Their tune changed a bit after an impressive rookie season:
 Athletic and live-armed, Maese delivers from a low three-quarters delivery that helps him impart excellent sink to his fastball. His velocity came and went during the spring, which led to his draft stock rising and falling, but when he stays on top of the ball in his delivery, he can push 96 mph with plus sinking life. He'll sit 89-93 mph most of the time but could fill out and hold higher velocity longer down the line. He has work to do to polish his changeup and slider, which at times flashes pus with mid-80s power. Maese had an exceptional groundball rate in his debut (2.58 grounds per airout) and profiles as a power sinkerballer if it all works out. 
   Maese has been on an upward arc in terms of his career trajectory ever since, and in only his second pro season was promoted to Lansing a few weeks ago.  Last year, he was dominant in the GCL,  being named the league's MVP, and threw a 6-inning, one run, four hit, 10 strikeout game in the playoffs.  This year, Maese began the season with Vancouver, as the organization opted to pump the brakes a bit on his development, but after posting an 0.80 WHIP for the C's in 26 innings over 5 starts, he was on his way to the Midwest League.
   I charted Maese's August 13th start at West Michigan.  At 6"3"/180, Maese fits the mold of the prototypical Blue Jays pitching prospect.  Maese doesn't turn 20 until late October, and as one of the youngest players in the MWL, he certainly looks like it.  Maese has made huge strides in his delivery, repeating it well, throwing from a consistent arm slot, and landing in a good position to field comebackers:
  Maese worked a tidy, 10-pitch first inning, retiring the side in order, CF Lane Thomas making a nice running catch of a sinking liner for the final out.  A deliberate worker on the mound, West Michigan hitters started stepping out of the box on Maese in the 2nd.  Maese gave up a one-out double off the LF wall, which later came around to score on a two-out single that had some eyes, and found a hole between third and short.  As a sinkerball pitcher who works down in the zone, Maese will give up some contact like that. Hitting 95, Maese struck out the final hitter swinging to end his 16-pitch 2nd.
  Maese struggled a bit with his command in the 3rd, but still retired the side in order on 13 pitches, inducing a pair of groundball outs after striking out the leadoff hitter.  He also gave up a leadoff single in the 4th, but C Ryan Hissery, who continues to improve his skills behind the plate, gunned down the runner attempting to steal 2nd.  While Maese did not show a great move to 1st in this game, his short stride to home no doubt helped Hissey throw the runner out.  He retired the next two hitters, needing only 8 pitches to get out of the inning.

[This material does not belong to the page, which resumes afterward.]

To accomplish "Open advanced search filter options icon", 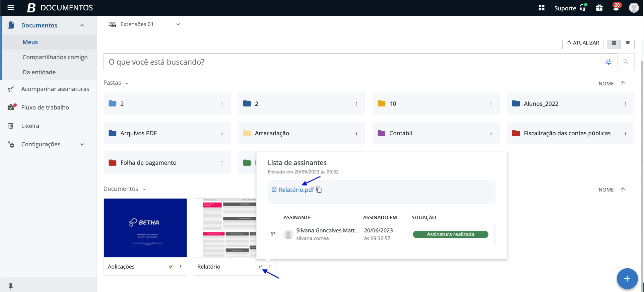I will coord(608,62).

  The 5th proved to be Maese's longest of the day.  After giving up another leadoff base hit, Hissey's throw hit the runner on the helmet as he attempted to steal second, putting a runner on 3rd with no outs.  A one-out singled brought home West Michigan's second run of the game.  Maese retired the next two hitters, and still maintained his velocity, hitting 95 once again, but he did continue to struggle with his command.  He required 22 pitches to get through the inning.

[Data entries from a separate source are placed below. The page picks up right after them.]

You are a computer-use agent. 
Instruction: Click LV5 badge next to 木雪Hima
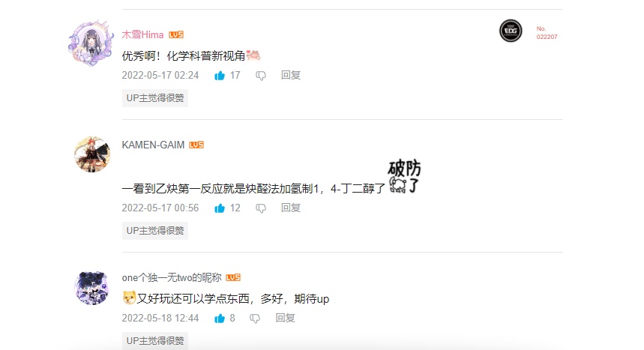click(176, 35)
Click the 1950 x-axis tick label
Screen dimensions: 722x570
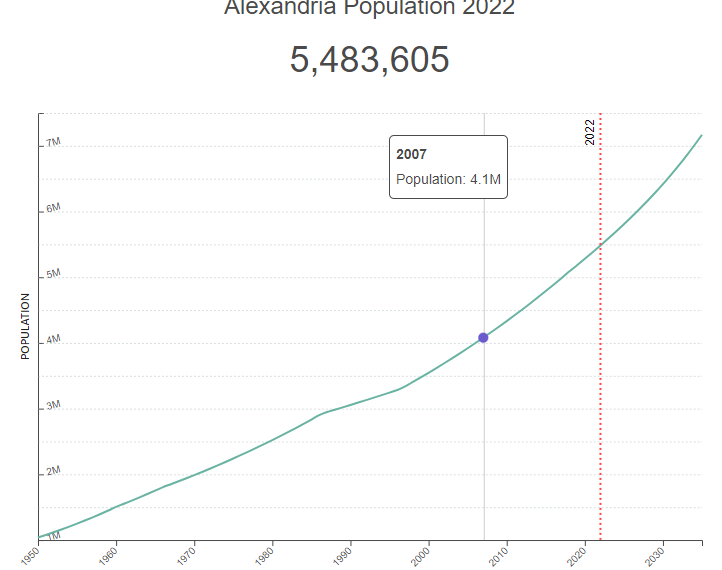31,555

  Maese's cleanest inning of the night was the 6th, when he needed only 5 pitches to retire the side in order.  Back out for the 7th, Maese gave up a pair of soft grounders to start the inning, but his infield D let him down a bit.  SS JC Cardenas ranged to his right to scoop up a groundball from the leadoff hitter, but didn't have time to set up properly for the throw, and skipped it to first, allowing the hitter to beat it by a hair.  Two pitches later, 2B Ryan Metzler bobbled a routine groundball which most likely would have resulted in a double play had he not dropped it, leaving runners on first and second with no outs. The next hitter whiffed on a pair of bunt attempts, and swung and missed at Maese's third pitch for the first out of the inning, and with a left-handed hitter due next, and Maese at 80 pitches for the night, his outing was over.
   For the game, Maese threw 6.1 innings, gave up a pair of earned runs on six hits, allowed a walk, and fanned six.  He threw 80 pitches, 55 for strikes, and threw first strikes to 11 of the 26 hitters he faced. Maese had 8 swings-and-misses on the night, and recorded 8 ground ball outs, as opposed to 4 by fly balls. He worked consistently down in the zone for much of the night, relying mostly on his sinker, which showed good movement.  He pairs his sinker with an 89 mph slider, as well as his change, but stuck mostly with the fastball on this night.

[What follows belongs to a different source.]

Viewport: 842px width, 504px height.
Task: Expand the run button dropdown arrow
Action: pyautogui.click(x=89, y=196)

   Maese is still a considerable distance away from MLB, and given his age and experience, there's no need to rush.  There was concern that he wouldn't be able to refine his mechanics or keep his velo up well into games, but he appears to have all but conquered those aspects.  His change is coming along nicely, but is still a work in progress.  Maese profiles as a weak-contact inducing pounder of the lower part of the strike zone. Promoting him to Lansing was a challenge, and while he's alternated some good outings with some in which he's struggled, Maese is making good progress.  At 19, there is projection remaining.   There may be more room for an extra mile or two per hour of velocity, and his fastball command and secondary pitches should continue to improve.  Expect to see him back at Lansing to start the year next season, but his development could really take off in 2017.